The Unspoken Truth: Sunk Costs and Political Inertia
The primary winners here are clear: the utility shareholders and the construction firms currently enjoying lucrative, long-term contracts. The losers? Every single South Carolina ratepayer who will ultimately foot the bill for this fossil fuel behemoth. Opponents, like the Southern Environmental Law Center, rightly point to the environmental damage, but the deeper, more insidious issue is the economic one. Natural gas is a bridge fuel that is rapidly becoming a dead end. Building a massive new facility now guarantees that ratepayers will be paying off equipment that could be economically obsolete within 15 years, long before its planned retirement date. This is corporate risk externalized onto the public.
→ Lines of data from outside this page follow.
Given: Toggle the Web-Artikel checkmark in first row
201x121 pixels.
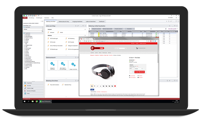Looking at the screenshot, I should click(157, 33).
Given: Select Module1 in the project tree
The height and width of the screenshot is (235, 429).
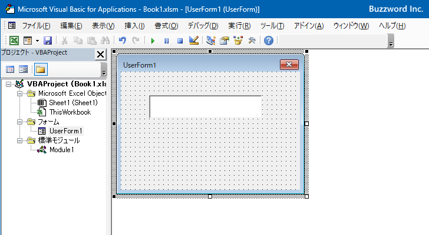Looking at the screenshot, I should [x=62, y=150].
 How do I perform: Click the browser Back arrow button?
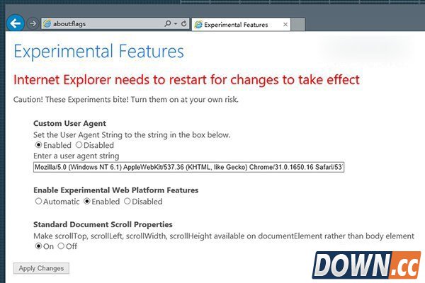click(15, 23)
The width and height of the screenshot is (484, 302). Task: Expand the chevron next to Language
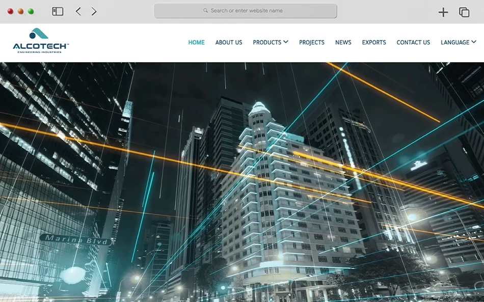pos(474,42)
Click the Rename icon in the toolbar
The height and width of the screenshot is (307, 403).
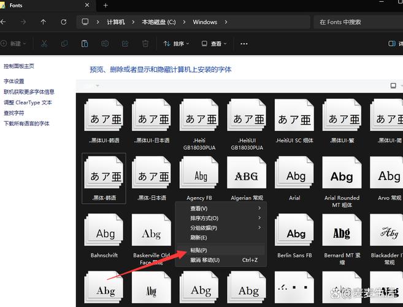coord(105,44)
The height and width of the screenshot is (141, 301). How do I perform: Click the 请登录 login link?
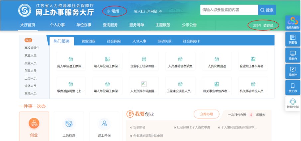click(x=268, y=25)
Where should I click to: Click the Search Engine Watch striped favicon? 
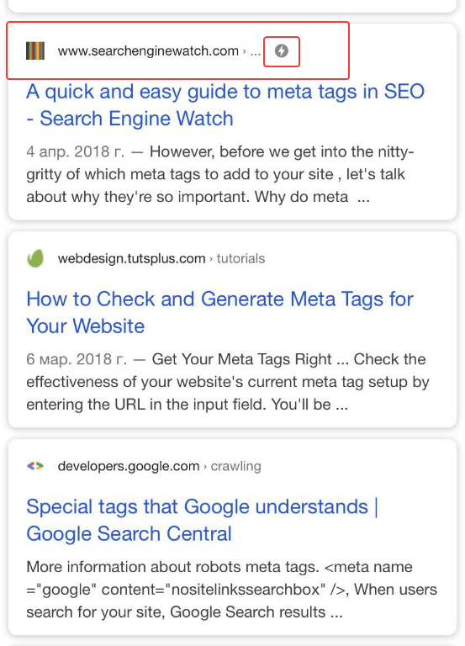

Why now? Because the regulatory environment is still sluggish enough to allow this kind of inertia to flourish. When you analyze the regulatory filings, the primary justification often hinges on 'peaking capacity'—the need for quick power during heat waves. But what they conveniently downplay is the plummeting cost of utility-scale battery storage. A modern battery farm paired with existing renewable sources offers faster response times and zero fuel price volatility compared to building a new gas turbine. This move isn't about maximizing reliability; it's about maximizing the lifespan of outdated thinking within utility boardrooms.
Why This Matters: The Stranded Asset Time Bomb
The concept of the stranded asset is the ghost haunting this entire proposal. As federal incentives for renewables increase and battery technology scales, the economic rationale for burning gas will evaporate. When that happens—and it will happen faster than utility executives predict—who absorbs the loss? Santee Cooper, a state-owned utility, means the taxpayer absorbs it. Dominion, a massive investor-owned corporation, will lobby ferociously to ensure ratepayers cover the difference. This Canadys plant is a 40-year commitment made in a 5-year technology cycle.
Furthermore, this move sends a chilling signal to clean energy developers looking at the South Carolina market: 'We are not serious about the transition.' It artificially suppresses the demand for truly forward-looking solutions like offshore wind or massive solar installations, simply because the incumbent players prefer the familiar, albeit increasingly risky, path of gas. For more on the global energy transition trends, see reports from the International Energy Agency.
Where Do We Go From Here? The Inevitable Pivot
My prediction is that this plant will be approved, but it will become the most expensive, underutilized asset in the state's history within a decade. The backlash won't just come from environmental groups; it will materialize as ratepayer advocacy groups demanding accountability for the poor long-term financial planning. We will see an aggressive, almost desperate, push for federal subsidies to retrofit or prematurely retire this facility by the late 2030s. The true battleground won't be in front of the Public Service Commission now, but in the state legislature five years from now when the first major rate hike tied to this project hits.
The only viable strategy for Santee Cooper is to pivot immediately, using the permitting process delay to pivot the application toward high-efficiency combined-cycle gas turbines paired with massive battery storage—a true bridge—or, better yet, scrap it entirely and issue an RFP for firm, zero-carbon capacity. Anything less is fiscal malpractice.